Increased anti-apoptotic conditions in the nucleus tractus solitarii of spontaneously hypertensive rat

Since the nucleus tractus solitarii (NTS) is a pivotal region for regulating the set-point of arterial pressure, we propose here its role in the development of neurogenic hypertension. Given the findings of recent studies suggesting that the NTS of spontaneously hypertensive rats (SHR) exhibits a specific inflammatory state characterized by leukocyte accumulation within the NTS microvasculature, we hypothesized that gene expression levels of apoptotic factors are altered in the NTS of SHR compared to normotensive Wistar-Kyoto rats (WKY). To test this hypothesis, we used RT(2) Profiler PCR arrays targeting apoptosis-related factors. We found that gene expression of the death receptor Fas (tumor necrosis factor receptor superfamily, member 6) and the cysteine-aspartic acid protease caspase 12 were down-regulated in the NTS of both adult hypertensive and young pre-hypertensive SHR compared to age-matched WKY. On the other hand, an anti-apoptotic factor, neuronal apoptosis inhibitory protein, was highly increased in the NTS of SHR. These results suggest that the NTS of SHR exhibits an anti-apoptotic condition. Furthermore, this profile appears not to be secondary to hypertension. Whether this differential gene expression in the NTS contributes to the hypertensive state of the SHR via alteration of neuronal circuitry regulating cardiovascular autonomic activity awaits elucidation.
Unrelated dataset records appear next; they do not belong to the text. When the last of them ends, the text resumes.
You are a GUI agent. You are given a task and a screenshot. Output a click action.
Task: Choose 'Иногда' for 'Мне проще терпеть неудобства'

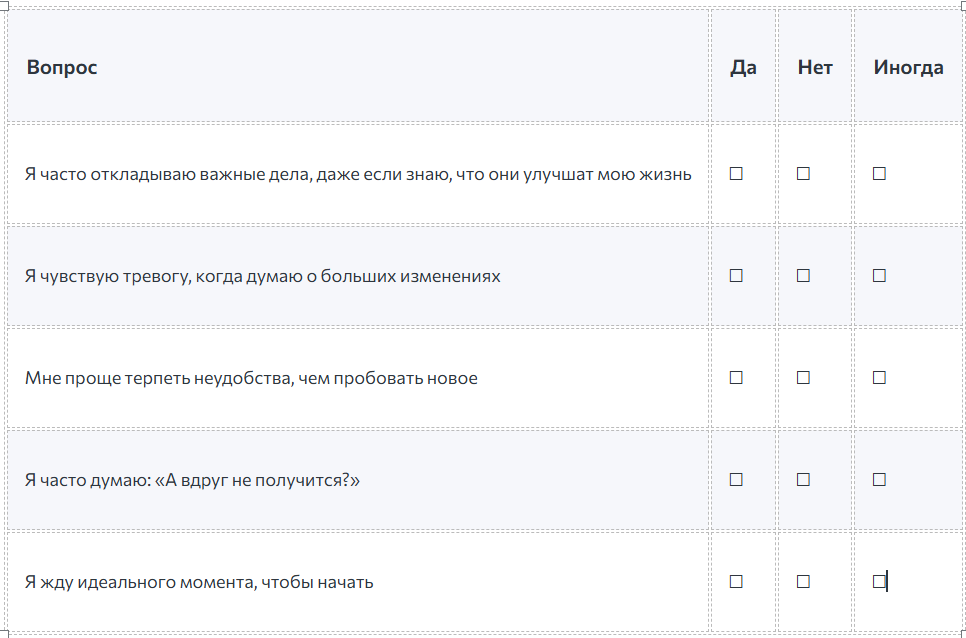coord(879,378)
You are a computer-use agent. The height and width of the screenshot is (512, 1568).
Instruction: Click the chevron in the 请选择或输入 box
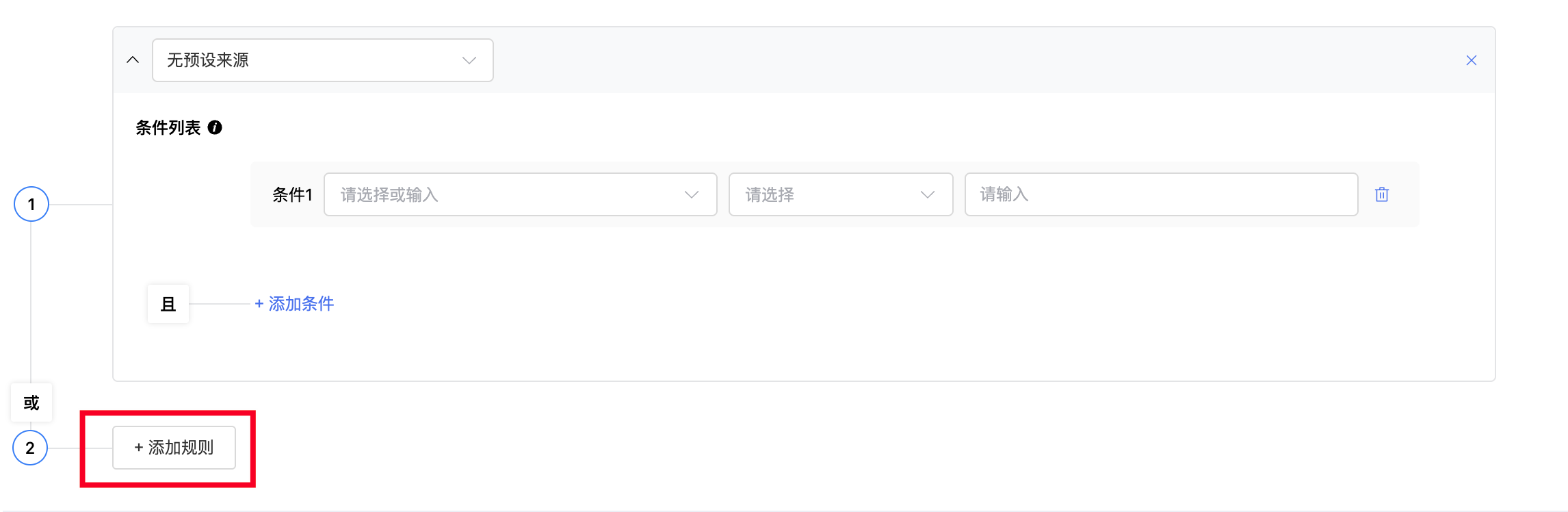pos(692,194)
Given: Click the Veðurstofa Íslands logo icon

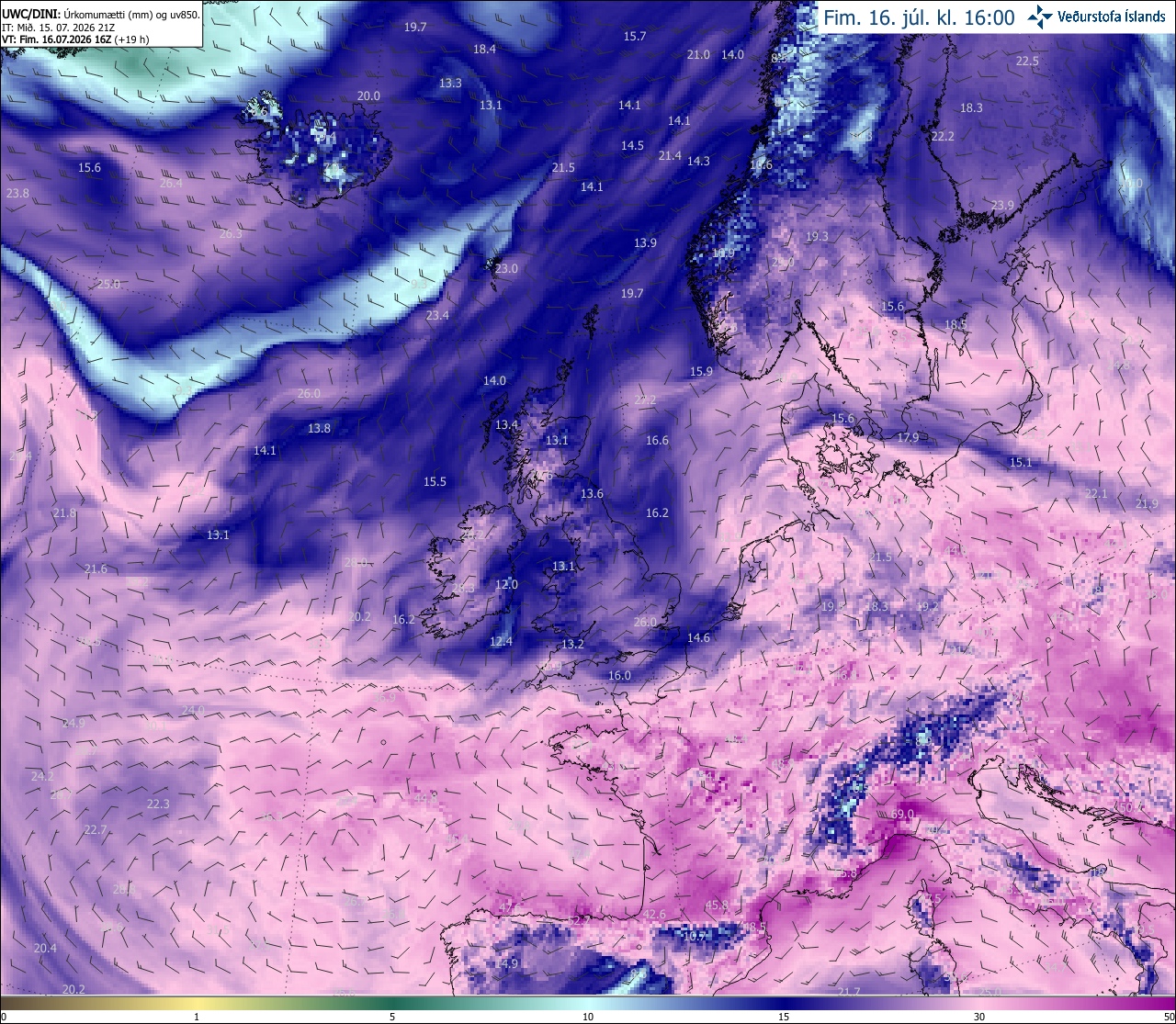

Evidence for a histaminergic input from the ventral tuberomammillary nucleus to the solitary tract nucleus involved in arterial pressure regulation

The tuberomammillary nucleus (TMN) of the posterior hypothalamus has a high density of histaminergic neurons, the projection fibers of which are present in many areas of the brain, including the nucleus tractus solitarius (NTS), which controls arterial pressure (AP). In this study, we investigated whether the TMN–NTS pathway is involved in central cardiovascular regulation. Bicuculline, a gamma‐aminobutyric acid type A (GABAA) receptor antagonist, was microinjected into the ventral TMN of anesthetized rats and its effects on AP and heart rate (HR) were observed. We also evaluated the effect of cetirizine, an H1 receptor antagonist, microinjected into the NTS on cardiovascular responses induced by electrical stimulation of the TMN. Both AP and HR increased following bicuculline microinjection into the ventral TMN. Similar pressor and tachycardic responses were observed after electrical stimulation of the ventral TMN. Microinjection of cetirizine into the NTS partially inhibited the pressor response but had no effect on HR. Finally, the treadmill test was associated with a high level of c‐Fos expression in both ventral TMN and NTS neurons. These results suggest that the TMN–NTS pathway is involved in regulation of AP, presumably under a high‐arousal phase, such as that during exercise.

Altered neurotrophic factors expression profiles in the nucleus of the solitary tract of spontaneously hypertensive rats

Our previous findings suggest that the nucleus of the solitary tract (NTS), a pivotal region for regulating the set point of arterial pressure, exhibits abnormal inflammation in pre‐hypertensive and spontaneously hypertensive rats (SHRs), with elevated anti‐apoptotic and low apoptotic factor levels compared with that of normotensive Wistar‐Kyoto (WKY) rats. Whether this chronic condition affects neuronal growth and plasticity in the NTS remains unknown. To unveil the characteristics of the neurodevelopmental environment in the NTS of SHRs, we investigated the expression of neurotrophic factors transcripts in SHRs.